Online petitions requesting a return to Facebook.com’s old design have popped up everywhere as teenagers and college students all over the nation cry foul over the social networking site’s new design. The site’s earlier, simpler interface has been replaced with a complicated series of tabs and menus that are much harder to navigate. Being a Facebook user myself, I decided to check it out and see if all the complaints were warranted. Here are some of the more significant differences I found:
* Popular “Poke” feature replaced by the more blunt “Can We Just Fuck and Get It Over With?” tab.
* If more than 50% of your photos feature you and your significant other, must choose a newly created relationship status known as Whipped.
* Anyone over the age of 35 with an account is placed in one of two categories: creepy or pathetic.
* In order to add someone as a friend, you must be able to produce proof of friendship that couldn’t be acquired through hardcore stalking.
* For the ladies: if there are two girls in your profile photo, you must clearly delineate whether you are the hot one or the dog face.
* In order to prevent drunk messaging, anyone logging on after 3 AM must blow less than a .08 into the Facebook breathalyze.
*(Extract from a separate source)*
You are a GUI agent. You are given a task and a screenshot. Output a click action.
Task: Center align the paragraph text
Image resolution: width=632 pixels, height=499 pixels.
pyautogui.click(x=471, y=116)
* An angry hawk will be dispatched to the house of anyone who tries to get you to be a pirate, or zombie, or ninja, or Dracula, or whatever the fuck else those losers are trying to get you to be.
* If you make more than 2 status updates in one day, your computer will grow robot arms and choke you out.
* In order to curb excessive use of the feature, every “bumper sticker” you receive is read aloud by Gilbert Gottfried repeatedly until you delete it.
* The new, more powerful Mini-Feed updates your friends every time you eat, breathe, or take a shit.
* In the upper right corner of every picture you’re drunk in, there’s a smaller picture of your grandparents frowning.